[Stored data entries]
* * * * *

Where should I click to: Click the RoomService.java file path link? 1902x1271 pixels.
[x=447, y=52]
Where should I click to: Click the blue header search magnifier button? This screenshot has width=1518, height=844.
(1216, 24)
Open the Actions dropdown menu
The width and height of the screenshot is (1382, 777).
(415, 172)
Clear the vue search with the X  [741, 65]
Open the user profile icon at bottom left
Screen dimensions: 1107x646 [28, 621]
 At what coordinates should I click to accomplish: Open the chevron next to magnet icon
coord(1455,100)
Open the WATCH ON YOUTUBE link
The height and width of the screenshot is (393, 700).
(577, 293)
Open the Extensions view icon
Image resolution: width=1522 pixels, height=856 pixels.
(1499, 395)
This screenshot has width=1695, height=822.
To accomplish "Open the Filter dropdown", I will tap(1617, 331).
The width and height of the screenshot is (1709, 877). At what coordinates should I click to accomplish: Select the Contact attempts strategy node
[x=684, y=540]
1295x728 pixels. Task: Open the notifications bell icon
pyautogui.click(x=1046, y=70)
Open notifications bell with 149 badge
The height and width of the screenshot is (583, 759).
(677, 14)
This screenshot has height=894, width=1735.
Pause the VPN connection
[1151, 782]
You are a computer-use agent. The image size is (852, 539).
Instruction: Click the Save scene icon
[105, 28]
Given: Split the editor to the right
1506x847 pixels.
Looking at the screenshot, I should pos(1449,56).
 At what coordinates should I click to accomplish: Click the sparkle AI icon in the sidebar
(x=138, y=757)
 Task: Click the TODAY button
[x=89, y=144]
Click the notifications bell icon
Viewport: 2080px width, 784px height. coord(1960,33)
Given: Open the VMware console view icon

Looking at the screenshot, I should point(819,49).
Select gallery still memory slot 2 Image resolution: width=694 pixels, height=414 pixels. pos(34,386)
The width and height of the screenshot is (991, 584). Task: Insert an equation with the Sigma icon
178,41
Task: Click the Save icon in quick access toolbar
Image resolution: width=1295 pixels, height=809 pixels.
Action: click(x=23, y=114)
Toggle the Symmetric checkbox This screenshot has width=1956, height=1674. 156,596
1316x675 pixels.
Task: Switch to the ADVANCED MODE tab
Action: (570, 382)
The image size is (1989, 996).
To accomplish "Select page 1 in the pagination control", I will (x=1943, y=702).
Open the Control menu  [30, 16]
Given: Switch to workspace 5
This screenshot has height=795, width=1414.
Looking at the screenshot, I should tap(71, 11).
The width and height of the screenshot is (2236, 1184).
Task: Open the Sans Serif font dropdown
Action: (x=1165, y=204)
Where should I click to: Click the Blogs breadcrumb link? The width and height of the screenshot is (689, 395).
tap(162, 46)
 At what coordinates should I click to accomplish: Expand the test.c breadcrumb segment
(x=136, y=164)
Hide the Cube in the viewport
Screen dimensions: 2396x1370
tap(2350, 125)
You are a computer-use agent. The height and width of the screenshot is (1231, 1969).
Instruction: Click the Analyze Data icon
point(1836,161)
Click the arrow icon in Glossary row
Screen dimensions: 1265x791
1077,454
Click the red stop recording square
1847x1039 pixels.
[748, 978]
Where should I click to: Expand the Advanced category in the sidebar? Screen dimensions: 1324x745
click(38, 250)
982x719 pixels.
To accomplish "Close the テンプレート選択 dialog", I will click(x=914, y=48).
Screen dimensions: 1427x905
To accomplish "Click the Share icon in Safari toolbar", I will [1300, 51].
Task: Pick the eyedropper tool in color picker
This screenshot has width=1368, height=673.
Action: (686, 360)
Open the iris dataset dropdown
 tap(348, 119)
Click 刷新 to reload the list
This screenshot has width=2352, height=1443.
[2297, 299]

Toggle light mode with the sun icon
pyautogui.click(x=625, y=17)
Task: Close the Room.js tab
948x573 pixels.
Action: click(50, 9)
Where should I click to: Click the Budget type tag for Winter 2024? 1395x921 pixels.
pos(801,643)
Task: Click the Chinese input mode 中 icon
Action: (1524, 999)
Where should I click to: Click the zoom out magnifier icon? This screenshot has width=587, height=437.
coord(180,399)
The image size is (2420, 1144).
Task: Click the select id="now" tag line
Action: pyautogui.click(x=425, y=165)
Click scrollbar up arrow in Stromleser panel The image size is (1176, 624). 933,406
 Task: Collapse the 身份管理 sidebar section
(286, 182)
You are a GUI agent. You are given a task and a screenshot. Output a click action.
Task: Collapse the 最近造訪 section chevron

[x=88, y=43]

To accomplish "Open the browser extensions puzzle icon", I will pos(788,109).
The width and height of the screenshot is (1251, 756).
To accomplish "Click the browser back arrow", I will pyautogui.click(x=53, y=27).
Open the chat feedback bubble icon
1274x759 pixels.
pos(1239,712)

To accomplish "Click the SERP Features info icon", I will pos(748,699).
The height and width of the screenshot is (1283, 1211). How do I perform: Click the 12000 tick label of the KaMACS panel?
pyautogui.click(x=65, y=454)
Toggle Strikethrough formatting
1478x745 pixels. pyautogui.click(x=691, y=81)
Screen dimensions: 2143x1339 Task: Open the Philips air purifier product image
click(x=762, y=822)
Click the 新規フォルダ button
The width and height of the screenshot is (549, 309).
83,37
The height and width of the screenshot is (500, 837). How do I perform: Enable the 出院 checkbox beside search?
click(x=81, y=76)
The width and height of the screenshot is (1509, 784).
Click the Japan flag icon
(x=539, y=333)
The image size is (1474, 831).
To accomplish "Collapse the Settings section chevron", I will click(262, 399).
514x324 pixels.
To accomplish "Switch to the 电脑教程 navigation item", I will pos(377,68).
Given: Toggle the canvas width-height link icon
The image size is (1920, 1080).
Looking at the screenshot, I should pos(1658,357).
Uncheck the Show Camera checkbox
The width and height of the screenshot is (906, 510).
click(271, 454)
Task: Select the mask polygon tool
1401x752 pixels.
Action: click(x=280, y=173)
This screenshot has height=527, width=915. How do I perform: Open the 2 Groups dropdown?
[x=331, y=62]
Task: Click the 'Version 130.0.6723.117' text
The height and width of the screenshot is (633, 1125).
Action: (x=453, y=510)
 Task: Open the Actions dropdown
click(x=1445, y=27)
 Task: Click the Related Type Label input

* * * * *

### Task to carry out
Search the entries above for the word "agent" and copy each line where it appears.

### Solution to the exercise
You are a computer-use agent. The image size is (852, 539).
You are a computer-use agent. The height and width of the screenshot is (1231, 1969).
You are a GUI agent. You are given a task and a screenshot. Output a click action.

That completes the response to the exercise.